Le ton de Camille provoqua un léger rire dans l'assemblée, mais Roxane refusa de se laisser déstabiliser. Elle répondit avec assurance, transformant cette tentative d'humiliation en une opportunité pour renforcer son propos.

Après la conférence, Roxane sentit une fatigue pesante s'abattre sur elle. Elle sortit par une porte latérale pour éviter la cohue, mais quelqu'un l'attendait là.

- Belle performance, lança une voix masculine.

Elle se retourna et découvrit un homme d'une trentaine d'années, aux cheveux légèrement décoiffés et au regard franc. Il portait une chemise bleu clair retroussée aux manches, révélant des avant-bras solides.

- Gabriel Morel, se présenta-t-il en tendant la main. Médecin généraliste ici, et... curieux de votre projet.

Roxane serra sa main, intriguée.

- Roxane Villeneuve. Vous étiez dans la salle ?

- Oui, et je dois avouer que je suis partagé, répondit-il avec un sourire. Votre idée est ambitieuse, peut-être trop pour une ville comme la nôtre. Mais j'aime les défis.

Il y avait dans son ton une sincérité qui désarma Roxane. Pourtant, elle resta sur la défensive.

- C'est un projet réfléchi, pas un simple coup de tête.

Gabriel hocha la tête, l'air amusé.

- Je n'en doute pas. Mais si vous avez besoin de conseils ou d'un partenaire local, je pourrais être intéressé.

Elle le remercia poliment, sans s'engager. Elle avait appris, à ses dépens, que les alliances pouvaient se retourner contre elle.

Pendant ce temps, de l'autre côté de la ville, Victor Delorme se tenait devant le bureau du maire. Il avait réussi à obtenir un rendez-vous sous prétexte de s'intéresser aux nouvelles initiatives locales. En réalité, il voulait des informations sur le projet de Roxane.

Le maire, un homme affable mais prudent, lui expliqua que Roxane avait investi beaucoup de temps et de ressources dans cette clinique.

- Elle a l'air déterminée, commenta-t-il.
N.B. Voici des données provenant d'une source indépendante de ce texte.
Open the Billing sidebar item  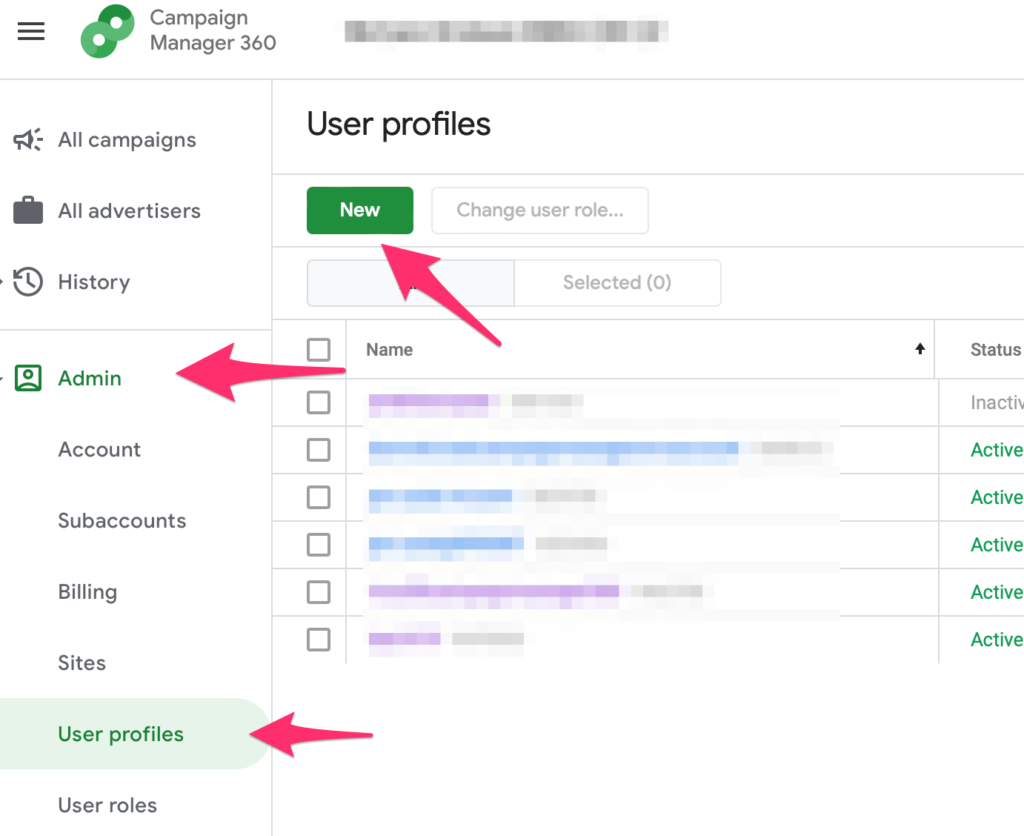click(x=88, y=592)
Et je dois dire que son projet pourrait être bénéfique.

Victor, cependant, n'écoutait qu'à moitié. Une pensée tournait en boucle dans son esprit : pourquoi Roxane avait-elle risqué autant ? Était-ce pour elle-même, ou pour quelqu'un d'autre ?
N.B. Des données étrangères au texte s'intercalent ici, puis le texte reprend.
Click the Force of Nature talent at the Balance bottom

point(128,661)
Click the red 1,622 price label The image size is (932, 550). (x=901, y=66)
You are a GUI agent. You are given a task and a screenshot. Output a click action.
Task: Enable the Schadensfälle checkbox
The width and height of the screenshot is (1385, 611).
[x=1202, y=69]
En quittant la mairie, il croisa Camille Besson, qui l'attendait près de l'entrée.

- Victor Delorme, dit-elle avec un sourire éclatant. Ça fait longtemps.

Il fronça les sourcils, méfiant.

- Camille. Que fais-tu ici ?

Elle haussa les épaules, feignant l'innocence.
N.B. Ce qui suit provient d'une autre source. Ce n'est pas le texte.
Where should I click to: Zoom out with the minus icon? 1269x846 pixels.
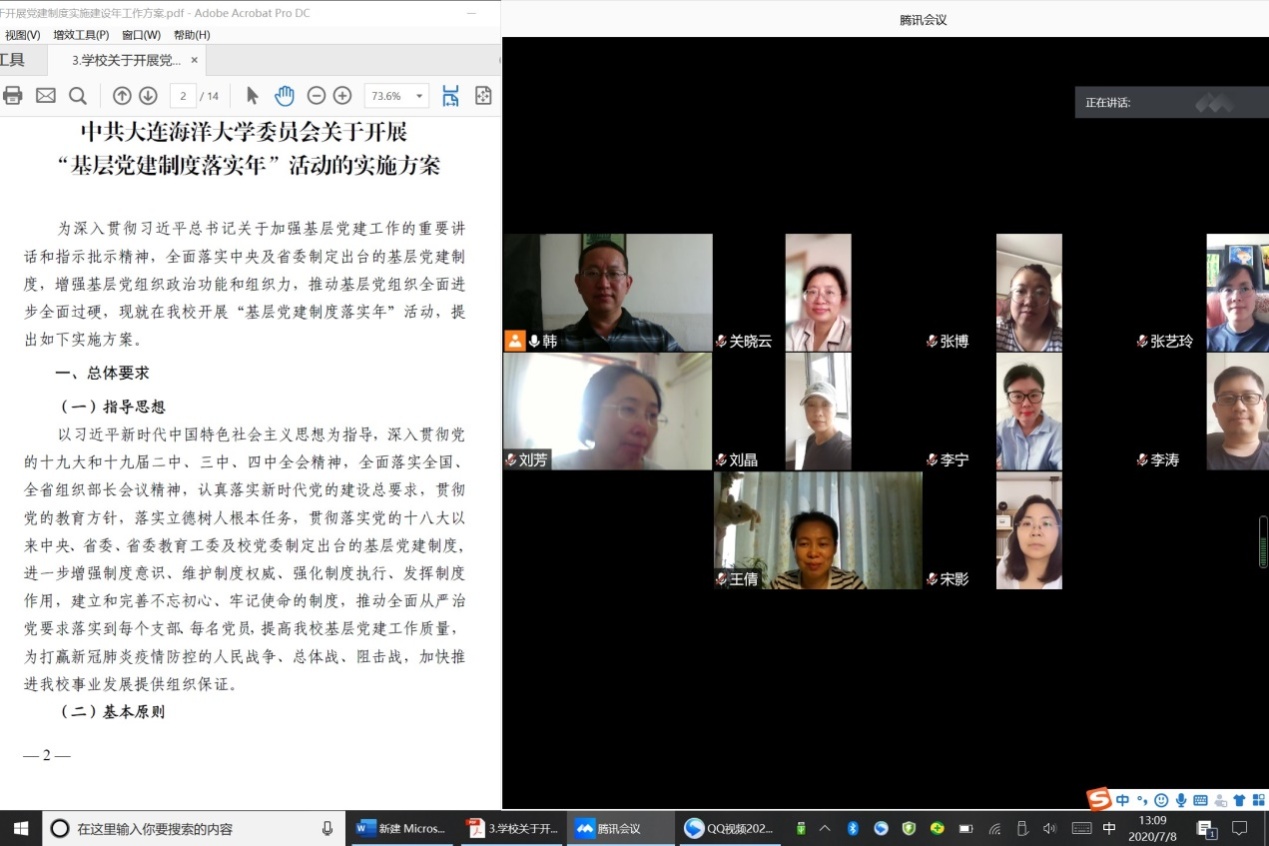point(316,96)
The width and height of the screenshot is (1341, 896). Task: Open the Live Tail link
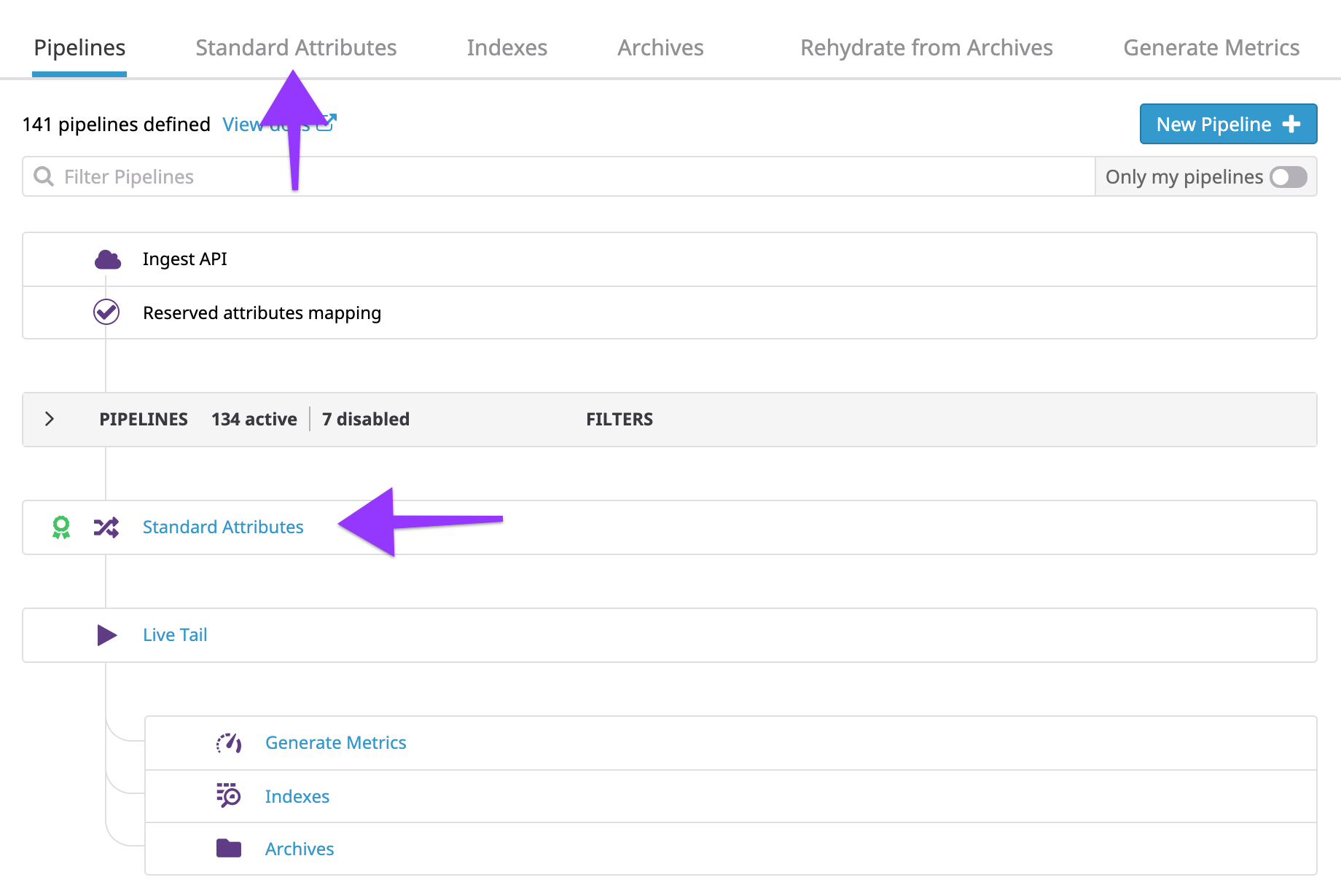pos(175,635)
- J'ai assisté à la conférence de Roxane. Fascinant, n'est-ce pas ?

- Qu'est-ce que tu veux, Camille ? demanda-t-il, agacé.

Elle s'approcha de lui, son sourire s'élargissant.

- Toi, Victor. Toi, et une alliance contre Roxane.

Victor la dévisagea, intrigué mais méfiant.

- Pourquoi ferais-je ça ?

Camille posa une main sur son bras, son regard devenant plus sérieux.

- Parce que je connais ses faiblesses, et toi aussi. Ensemble, nous pourrions...

Elle s'arrêta, laissant sa phrase en suspens, mais le sous-entendu était clair. Victor retira doucement son bras, troublé. Il ne répondit pas, mais son silence en disait long.